Work to complete: Consider the listing below. Extract exactly the lines from the line containing "UFC - Ultimate" to the line containing "Celebrity (18, 1949)", both included.

Task material:
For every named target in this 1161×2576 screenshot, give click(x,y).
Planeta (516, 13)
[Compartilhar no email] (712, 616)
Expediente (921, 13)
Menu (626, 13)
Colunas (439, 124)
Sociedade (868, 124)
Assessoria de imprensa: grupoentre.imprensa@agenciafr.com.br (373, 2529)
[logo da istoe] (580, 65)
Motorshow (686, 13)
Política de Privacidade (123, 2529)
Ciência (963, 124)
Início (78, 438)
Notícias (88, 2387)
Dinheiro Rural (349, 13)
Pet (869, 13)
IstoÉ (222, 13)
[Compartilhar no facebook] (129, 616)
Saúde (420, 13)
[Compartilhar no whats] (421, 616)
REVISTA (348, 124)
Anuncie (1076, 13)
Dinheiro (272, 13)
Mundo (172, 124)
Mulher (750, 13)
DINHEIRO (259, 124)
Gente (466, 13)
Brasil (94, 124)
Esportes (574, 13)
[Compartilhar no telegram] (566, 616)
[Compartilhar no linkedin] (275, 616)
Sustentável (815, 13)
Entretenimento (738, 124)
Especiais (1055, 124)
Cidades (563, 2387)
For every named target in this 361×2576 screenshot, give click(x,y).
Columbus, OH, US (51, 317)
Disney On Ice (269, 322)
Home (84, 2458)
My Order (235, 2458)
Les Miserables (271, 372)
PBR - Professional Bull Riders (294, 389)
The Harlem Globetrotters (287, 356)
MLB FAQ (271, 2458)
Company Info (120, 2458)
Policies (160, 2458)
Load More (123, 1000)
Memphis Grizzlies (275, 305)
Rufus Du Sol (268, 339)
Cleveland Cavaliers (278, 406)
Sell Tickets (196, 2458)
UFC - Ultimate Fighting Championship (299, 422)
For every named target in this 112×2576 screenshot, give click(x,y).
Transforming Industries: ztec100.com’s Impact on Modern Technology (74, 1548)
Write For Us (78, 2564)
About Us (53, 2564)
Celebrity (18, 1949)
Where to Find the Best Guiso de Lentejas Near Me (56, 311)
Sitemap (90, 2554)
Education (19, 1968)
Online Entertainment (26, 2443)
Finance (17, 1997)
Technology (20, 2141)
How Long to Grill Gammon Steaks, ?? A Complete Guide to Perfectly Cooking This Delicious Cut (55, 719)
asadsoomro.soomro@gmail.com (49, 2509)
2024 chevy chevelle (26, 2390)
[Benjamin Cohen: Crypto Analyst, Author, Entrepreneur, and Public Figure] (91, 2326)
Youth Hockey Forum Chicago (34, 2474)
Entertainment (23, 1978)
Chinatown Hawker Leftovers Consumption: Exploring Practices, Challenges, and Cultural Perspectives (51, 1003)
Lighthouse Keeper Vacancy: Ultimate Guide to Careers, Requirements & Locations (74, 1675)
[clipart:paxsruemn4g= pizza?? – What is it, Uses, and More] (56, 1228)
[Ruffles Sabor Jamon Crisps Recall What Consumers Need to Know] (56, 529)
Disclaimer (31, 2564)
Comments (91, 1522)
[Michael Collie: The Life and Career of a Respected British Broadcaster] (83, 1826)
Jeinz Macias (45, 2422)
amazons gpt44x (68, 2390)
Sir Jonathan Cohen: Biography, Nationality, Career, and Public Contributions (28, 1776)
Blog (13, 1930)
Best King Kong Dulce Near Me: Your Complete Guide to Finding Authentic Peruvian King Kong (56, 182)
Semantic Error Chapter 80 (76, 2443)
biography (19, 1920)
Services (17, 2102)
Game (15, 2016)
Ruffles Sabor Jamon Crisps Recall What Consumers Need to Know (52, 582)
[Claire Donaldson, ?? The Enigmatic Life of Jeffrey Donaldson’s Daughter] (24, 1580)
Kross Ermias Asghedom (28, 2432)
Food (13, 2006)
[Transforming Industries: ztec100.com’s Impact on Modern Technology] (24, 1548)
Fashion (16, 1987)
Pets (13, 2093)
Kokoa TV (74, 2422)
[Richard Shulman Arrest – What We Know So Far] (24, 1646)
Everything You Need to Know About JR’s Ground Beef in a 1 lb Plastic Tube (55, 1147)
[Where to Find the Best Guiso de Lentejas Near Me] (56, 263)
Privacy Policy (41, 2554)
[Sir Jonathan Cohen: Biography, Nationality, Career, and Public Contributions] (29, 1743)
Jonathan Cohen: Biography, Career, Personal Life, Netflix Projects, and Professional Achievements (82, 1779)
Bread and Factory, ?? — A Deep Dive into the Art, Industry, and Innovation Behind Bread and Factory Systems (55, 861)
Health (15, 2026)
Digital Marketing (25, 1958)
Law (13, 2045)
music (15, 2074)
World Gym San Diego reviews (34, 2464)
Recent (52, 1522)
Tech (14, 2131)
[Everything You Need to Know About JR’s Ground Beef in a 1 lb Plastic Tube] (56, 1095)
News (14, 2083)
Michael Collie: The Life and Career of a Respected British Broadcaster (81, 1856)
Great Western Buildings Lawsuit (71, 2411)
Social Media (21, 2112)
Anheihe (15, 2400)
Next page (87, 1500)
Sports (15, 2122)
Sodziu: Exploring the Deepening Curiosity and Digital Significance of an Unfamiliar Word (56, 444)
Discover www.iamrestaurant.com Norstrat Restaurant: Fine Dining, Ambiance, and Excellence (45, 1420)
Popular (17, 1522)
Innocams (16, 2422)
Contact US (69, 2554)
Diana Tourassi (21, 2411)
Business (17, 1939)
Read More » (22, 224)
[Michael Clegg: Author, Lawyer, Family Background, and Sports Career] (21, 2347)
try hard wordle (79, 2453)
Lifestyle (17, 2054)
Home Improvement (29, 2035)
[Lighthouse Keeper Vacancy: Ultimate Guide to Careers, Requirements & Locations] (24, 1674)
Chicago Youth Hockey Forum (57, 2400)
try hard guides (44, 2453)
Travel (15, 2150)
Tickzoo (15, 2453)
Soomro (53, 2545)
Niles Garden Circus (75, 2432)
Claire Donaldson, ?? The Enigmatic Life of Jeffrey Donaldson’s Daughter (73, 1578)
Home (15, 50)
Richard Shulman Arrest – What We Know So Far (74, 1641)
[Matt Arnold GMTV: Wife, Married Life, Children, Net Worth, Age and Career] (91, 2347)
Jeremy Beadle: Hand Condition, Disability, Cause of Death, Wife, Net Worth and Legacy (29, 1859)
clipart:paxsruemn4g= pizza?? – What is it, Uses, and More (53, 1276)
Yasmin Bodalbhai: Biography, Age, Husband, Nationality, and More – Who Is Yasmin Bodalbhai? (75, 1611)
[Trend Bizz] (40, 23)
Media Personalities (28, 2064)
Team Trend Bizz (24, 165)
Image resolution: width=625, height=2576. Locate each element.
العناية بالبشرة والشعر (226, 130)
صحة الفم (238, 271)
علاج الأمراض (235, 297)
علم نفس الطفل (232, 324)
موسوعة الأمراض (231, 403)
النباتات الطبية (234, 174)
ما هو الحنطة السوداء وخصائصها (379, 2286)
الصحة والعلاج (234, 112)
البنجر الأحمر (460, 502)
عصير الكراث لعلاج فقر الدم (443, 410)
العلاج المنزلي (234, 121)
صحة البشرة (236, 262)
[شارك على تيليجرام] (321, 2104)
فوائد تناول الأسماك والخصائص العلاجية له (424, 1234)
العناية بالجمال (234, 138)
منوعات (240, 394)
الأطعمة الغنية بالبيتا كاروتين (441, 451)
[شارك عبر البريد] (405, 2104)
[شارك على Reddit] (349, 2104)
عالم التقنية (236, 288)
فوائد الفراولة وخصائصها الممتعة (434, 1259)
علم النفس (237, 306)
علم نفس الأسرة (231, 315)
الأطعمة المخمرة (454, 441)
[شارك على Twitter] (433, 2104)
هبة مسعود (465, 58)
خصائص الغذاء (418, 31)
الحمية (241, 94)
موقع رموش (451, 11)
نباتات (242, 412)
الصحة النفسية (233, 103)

Answer:
UFC - Ultimate Fighting Championship (299, 422)
For every named target in this 112×2576 screenshot, give click(x,y).
Transforming Industries: ztec100.com’s Impact on Modern Technology (74, 1548)
Write For Us (78, 2564)
About Us (53, 2564)
Celebrity (18, 1949)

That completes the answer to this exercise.